→ **Excerpted passage**:
Read the full article at: healthitanalytics.com

"Along with rapidly growing interest in APIs, the burgeoning ecosystem could have a significant effect on the way EHRs are designed, and that could render most of the current objections about usability and interoperability moot.

The future of the EHR is going to look a lot like your phone. How much time do you actually spend sitting in front of the Apple or Android interface as opposed to any number of apps written by third parties? How many people use an email client that isn’t written by Apple, or the Facebook app, or Twitter?  Those weren’t written by Apple. Apple just provides the platform.”

“And I think that’s what EHRs are going to look like. Eventually, we’re going to stop building the Swiss Army knife, and we’re just going to have a basic platform with lots of little applets sitting on top of it."

This fantastic feature in Health IT Analytics on the new interoperability urgency in healthcare is a must read. It lays it all on the line with a fair representation from all sides off the issue of interoperability. 

The fact is that many healthcare organizations did not demand that their EHRs interoperate with each other until just recently. And, like good software companies do, the vendors are now working to open up their systems to FHIR-based APIs, accessible by outside applications.

→ **Excerpted records**:
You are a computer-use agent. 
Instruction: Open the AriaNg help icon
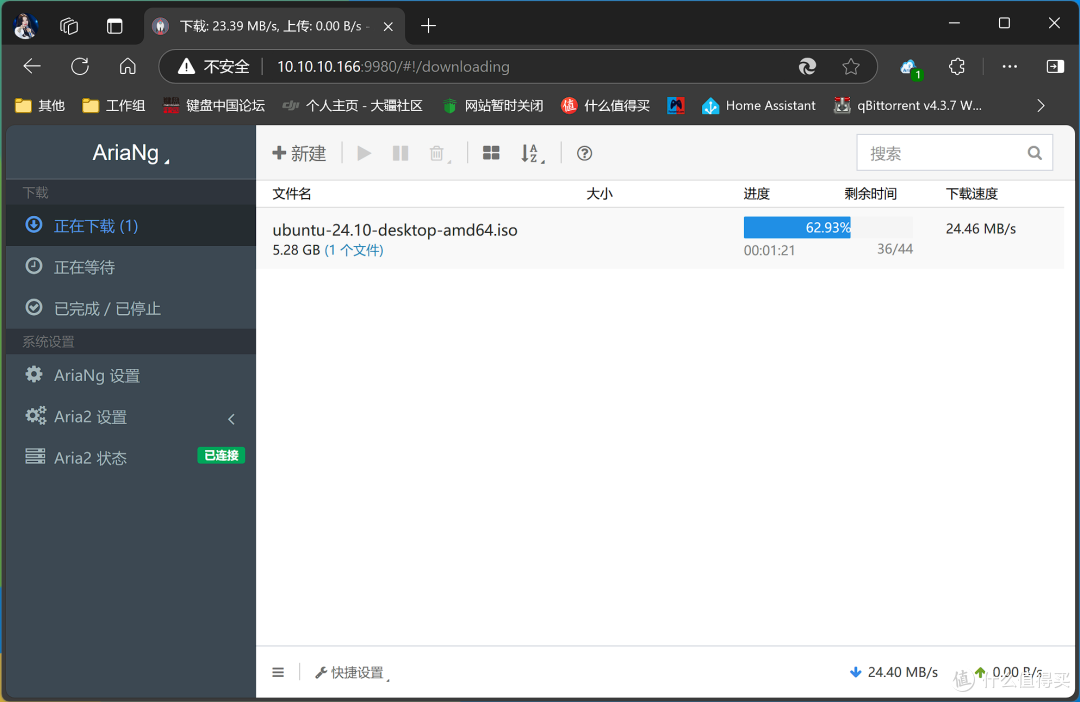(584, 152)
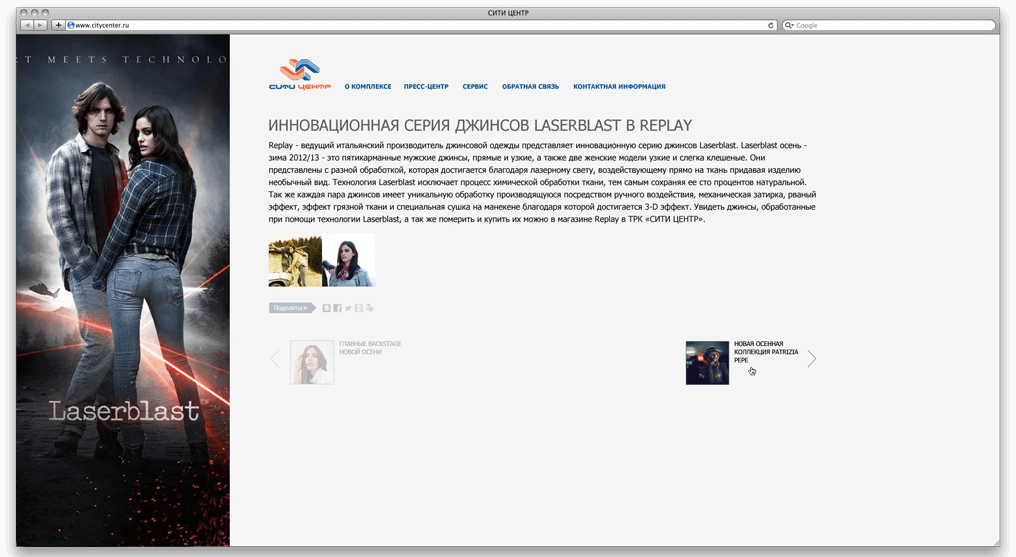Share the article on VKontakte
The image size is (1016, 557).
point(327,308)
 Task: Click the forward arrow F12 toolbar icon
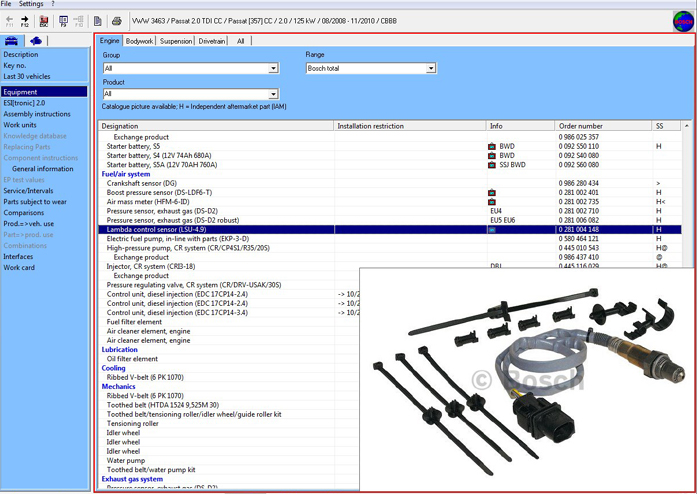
* * *
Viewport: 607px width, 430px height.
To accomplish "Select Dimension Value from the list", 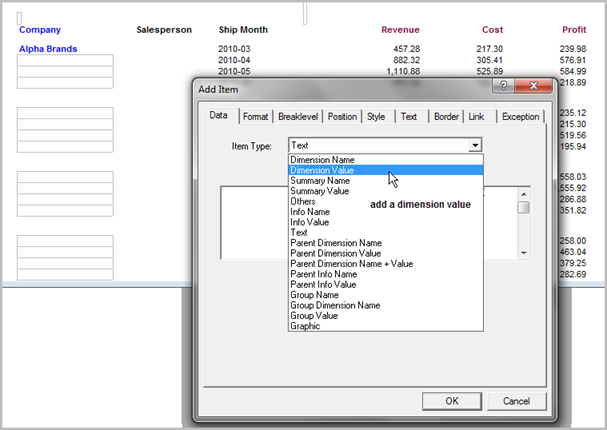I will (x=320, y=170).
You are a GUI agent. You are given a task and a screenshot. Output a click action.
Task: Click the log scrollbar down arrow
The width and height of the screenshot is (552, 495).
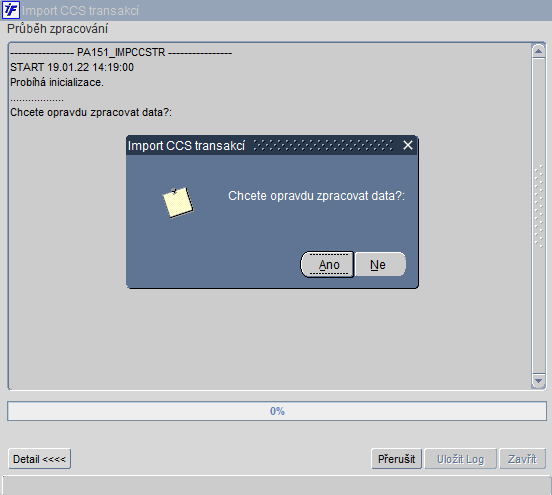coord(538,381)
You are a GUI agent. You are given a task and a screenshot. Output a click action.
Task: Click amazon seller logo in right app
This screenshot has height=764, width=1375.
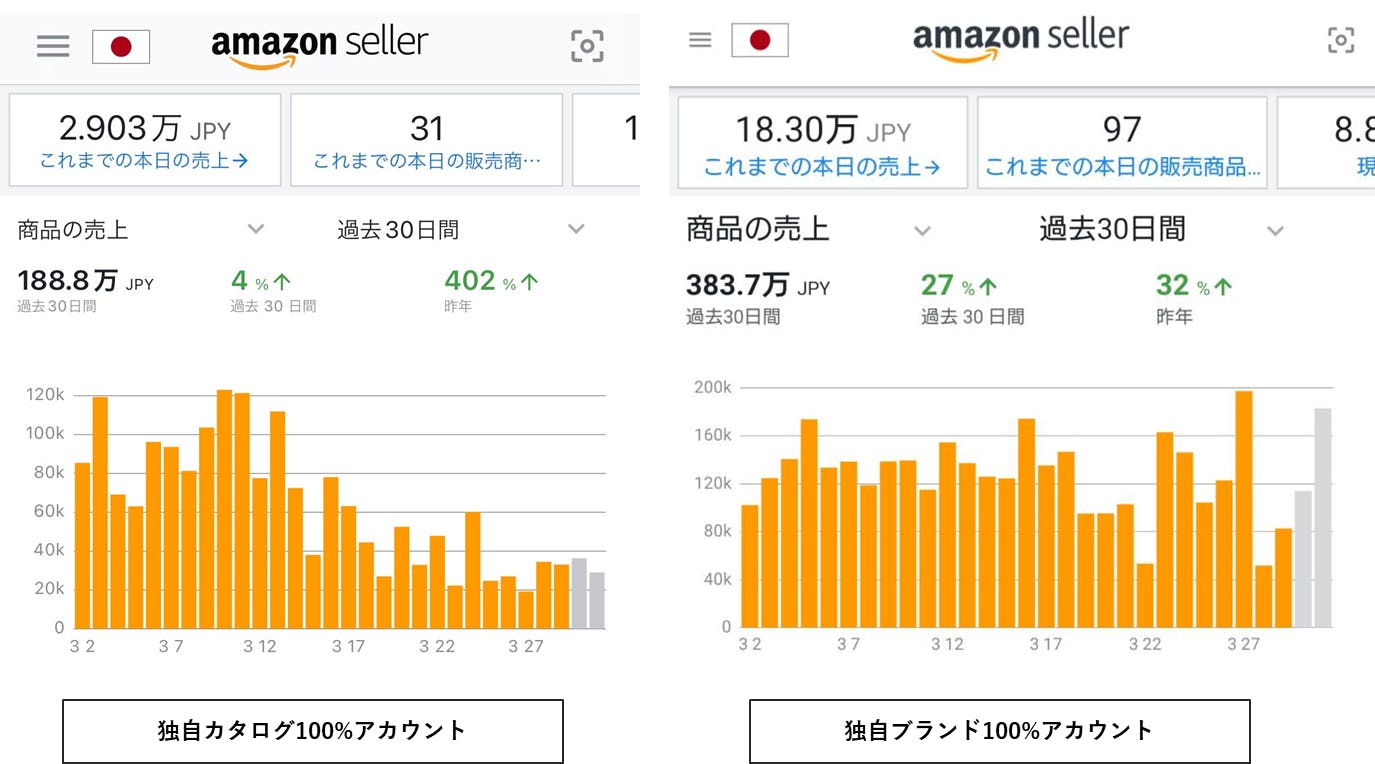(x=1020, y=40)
--
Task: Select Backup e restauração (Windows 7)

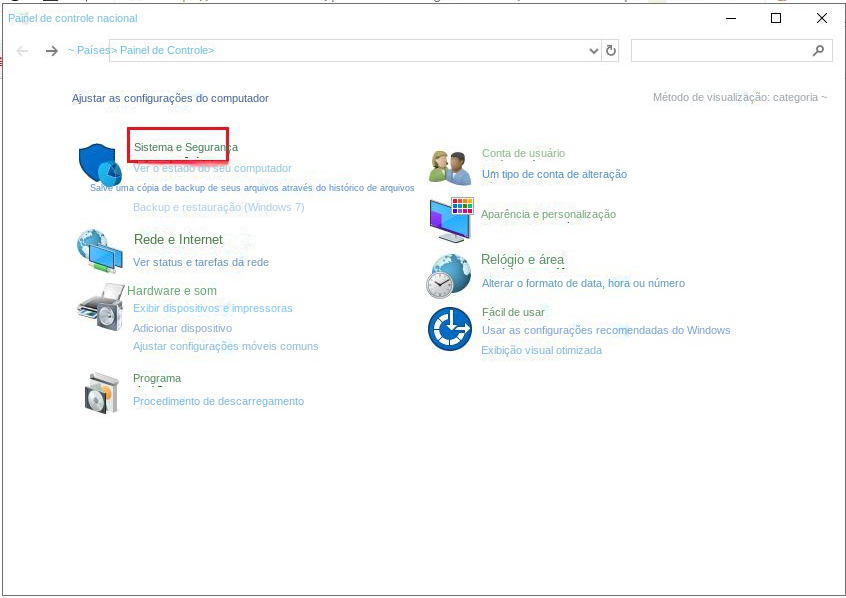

→ **Work to complete**: Extract the portion of the EHR interoperability text starting at "This fantastic feature" and ending at "issue of interoperability.". Rely only on the text about EHRs and interoperability, not on the lines.

→ **Solution to the problem**:
This fantastic feature in Health IT Analytics on the new interoperability urgency in healthcare is a must read. It lays it all on the line with a fair representation from all sides off the issue of interoperability.